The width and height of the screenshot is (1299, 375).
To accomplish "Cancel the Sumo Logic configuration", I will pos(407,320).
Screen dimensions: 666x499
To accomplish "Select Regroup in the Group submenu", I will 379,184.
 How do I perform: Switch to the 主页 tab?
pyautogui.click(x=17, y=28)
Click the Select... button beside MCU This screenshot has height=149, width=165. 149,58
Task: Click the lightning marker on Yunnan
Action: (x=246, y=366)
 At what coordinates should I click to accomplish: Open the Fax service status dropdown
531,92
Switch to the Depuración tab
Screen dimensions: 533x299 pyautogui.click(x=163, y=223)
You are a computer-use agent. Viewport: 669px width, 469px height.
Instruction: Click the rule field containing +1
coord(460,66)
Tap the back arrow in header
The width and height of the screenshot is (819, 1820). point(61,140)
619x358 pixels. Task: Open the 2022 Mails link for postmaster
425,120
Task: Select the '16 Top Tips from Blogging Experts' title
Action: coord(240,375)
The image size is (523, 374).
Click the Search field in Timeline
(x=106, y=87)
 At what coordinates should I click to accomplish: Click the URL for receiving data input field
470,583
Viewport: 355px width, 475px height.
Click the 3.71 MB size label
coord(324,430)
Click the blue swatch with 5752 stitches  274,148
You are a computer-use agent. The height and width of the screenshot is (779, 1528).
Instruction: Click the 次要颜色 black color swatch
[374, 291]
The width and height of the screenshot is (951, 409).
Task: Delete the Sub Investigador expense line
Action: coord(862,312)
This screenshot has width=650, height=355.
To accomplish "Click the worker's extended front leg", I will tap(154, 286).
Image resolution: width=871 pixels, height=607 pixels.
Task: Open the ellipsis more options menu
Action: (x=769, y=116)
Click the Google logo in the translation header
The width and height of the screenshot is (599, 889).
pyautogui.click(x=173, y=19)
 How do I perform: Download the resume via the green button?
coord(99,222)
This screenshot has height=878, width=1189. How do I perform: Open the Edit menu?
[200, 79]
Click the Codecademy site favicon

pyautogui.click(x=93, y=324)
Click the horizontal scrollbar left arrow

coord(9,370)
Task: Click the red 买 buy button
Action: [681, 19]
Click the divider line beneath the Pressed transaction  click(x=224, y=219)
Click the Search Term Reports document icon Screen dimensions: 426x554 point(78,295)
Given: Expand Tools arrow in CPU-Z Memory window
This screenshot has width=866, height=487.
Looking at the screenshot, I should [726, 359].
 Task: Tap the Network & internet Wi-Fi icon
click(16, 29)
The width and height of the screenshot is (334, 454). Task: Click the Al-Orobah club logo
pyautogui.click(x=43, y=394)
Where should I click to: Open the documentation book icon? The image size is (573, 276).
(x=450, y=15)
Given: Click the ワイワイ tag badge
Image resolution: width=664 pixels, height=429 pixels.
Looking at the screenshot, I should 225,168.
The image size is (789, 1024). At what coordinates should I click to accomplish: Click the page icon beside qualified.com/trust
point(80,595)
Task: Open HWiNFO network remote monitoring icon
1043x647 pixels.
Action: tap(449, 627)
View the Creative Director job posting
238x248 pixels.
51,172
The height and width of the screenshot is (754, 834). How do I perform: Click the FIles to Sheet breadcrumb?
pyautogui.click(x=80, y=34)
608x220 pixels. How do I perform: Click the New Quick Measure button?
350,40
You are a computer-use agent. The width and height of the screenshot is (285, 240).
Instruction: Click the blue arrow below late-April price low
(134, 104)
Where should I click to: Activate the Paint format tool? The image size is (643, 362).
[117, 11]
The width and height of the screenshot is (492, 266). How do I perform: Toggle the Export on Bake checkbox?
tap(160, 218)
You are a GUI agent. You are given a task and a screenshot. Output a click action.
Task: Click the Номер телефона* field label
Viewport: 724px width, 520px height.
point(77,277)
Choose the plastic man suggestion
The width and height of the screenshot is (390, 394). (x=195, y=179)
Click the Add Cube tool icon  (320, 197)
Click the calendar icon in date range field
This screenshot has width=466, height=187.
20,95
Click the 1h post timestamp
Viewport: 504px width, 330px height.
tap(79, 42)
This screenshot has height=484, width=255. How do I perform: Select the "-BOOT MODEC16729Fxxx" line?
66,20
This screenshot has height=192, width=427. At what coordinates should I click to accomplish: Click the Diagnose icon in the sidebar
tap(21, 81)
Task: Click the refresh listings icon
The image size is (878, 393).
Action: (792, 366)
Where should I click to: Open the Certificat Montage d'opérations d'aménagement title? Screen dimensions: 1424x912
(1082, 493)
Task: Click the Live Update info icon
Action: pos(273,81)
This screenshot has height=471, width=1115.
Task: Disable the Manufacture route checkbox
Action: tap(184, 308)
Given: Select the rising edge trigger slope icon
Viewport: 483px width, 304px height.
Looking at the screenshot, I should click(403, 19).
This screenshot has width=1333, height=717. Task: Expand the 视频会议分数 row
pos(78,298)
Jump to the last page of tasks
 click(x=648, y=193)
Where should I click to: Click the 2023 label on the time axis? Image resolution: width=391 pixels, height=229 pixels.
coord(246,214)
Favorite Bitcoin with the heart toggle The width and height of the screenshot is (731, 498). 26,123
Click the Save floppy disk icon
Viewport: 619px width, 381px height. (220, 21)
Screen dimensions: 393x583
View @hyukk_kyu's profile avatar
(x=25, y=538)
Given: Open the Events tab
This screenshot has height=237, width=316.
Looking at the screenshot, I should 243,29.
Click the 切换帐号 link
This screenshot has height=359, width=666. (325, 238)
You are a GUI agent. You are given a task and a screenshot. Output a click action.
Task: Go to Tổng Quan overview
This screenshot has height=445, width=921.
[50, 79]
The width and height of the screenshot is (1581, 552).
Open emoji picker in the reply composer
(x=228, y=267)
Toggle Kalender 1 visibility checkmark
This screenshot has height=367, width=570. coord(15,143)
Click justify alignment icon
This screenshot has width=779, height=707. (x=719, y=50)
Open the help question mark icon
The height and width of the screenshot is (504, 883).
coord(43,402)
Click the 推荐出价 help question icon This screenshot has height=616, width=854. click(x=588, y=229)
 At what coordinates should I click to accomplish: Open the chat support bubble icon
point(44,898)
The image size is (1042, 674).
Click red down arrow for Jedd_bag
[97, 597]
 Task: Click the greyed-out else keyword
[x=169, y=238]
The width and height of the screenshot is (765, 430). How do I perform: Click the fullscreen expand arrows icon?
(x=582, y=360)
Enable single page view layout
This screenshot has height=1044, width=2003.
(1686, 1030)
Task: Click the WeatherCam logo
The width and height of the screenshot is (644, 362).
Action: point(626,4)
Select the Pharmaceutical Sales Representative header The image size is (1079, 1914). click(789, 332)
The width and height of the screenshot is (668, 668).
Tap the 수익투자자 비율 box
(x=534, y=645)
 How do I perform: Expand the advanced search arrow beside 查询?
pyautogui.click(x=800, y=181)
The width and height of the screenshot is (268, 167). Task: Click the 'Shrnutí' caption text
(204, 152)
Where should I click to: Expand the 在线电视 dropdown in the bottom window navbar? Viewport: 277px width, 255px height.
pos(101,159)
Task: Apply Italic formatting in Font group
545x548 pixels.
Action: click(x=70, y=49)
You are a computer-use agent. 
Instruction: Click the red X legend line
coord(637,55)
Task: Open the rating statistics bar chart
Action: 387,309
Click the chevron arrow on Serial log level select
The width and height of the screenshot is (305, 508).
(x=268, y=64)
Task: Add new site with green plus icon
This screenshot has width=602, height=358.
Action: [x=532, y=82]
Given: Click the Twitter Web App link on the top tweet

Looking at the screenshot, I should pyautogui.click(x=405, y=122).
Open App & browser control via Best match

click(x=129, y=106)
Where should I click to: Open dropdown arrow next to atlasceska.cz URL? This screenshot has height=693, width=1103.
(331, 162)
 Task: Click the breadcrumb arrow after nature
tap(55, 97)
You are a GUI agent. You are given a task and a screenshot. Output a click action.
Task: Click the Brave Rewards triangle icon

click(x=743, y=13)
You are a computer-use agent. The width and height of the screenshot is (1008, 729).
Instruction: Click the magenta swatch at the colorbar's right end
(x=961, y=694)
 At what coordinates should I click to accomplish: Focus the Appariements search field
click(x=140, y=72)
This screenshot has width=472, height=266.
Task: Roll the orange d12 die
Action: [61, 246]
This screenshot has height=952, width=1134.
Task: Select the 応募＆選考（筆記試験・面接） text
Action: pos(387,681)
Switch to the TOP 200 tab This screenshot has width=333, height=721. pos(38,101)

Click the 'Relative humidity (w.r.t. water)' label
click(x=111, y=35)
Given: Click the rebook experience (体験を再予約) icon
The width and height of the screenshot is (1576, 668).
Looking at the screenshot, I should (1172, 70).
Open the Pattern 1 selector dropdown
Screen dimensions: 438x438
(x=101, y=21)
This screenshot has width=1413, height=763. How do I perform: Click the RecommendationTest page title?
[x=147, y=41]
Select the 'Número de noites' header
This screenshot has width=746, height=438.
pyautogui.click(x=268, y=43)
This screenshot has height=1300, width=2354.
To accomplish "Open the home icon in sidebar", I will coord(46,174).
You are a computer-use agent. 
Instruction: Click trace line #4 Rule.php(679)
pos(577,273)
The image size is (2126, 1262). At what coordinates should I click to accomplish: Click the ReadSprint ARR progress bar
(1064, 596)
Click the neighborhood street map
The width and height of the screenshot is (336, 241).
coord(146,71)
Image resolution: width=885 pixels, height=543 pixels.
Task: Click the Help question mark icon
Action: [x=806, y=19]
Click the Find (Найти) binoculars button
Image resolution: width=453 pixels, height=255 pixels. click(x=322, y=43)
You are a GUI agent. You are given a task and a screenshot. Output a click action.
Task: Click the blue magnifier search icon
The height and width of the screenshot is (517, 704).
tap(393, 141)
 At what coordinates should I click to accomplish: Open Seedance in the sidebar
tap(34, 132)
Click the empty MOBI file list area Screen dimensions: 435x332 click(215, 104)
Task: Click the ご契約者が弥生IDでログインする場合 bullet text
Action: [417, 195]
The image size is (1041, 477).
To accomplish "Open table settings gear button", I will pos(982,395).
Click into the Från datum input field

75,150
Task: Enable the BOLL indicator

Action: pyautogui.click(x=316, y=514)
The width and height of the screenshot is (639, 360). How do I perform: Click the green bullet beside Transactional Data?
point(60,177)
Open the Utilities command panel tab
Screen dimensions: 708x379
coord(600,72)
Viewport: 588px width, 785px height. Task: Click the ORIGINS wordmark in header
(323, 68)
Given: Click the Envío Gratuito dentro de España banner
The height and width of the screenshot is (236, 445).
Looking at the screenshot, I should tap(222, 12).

* [Aim of the task]: Check the entries above for the word "with" and copy every line where it turns up.

* [Result of the task]:
Click the blue swatch with 5752 stitches  274,148
Favorite Bitcoin with the heart toggle The width and height of the screenshot is (731, 498). 26,123
Task: Add new site with green plus icon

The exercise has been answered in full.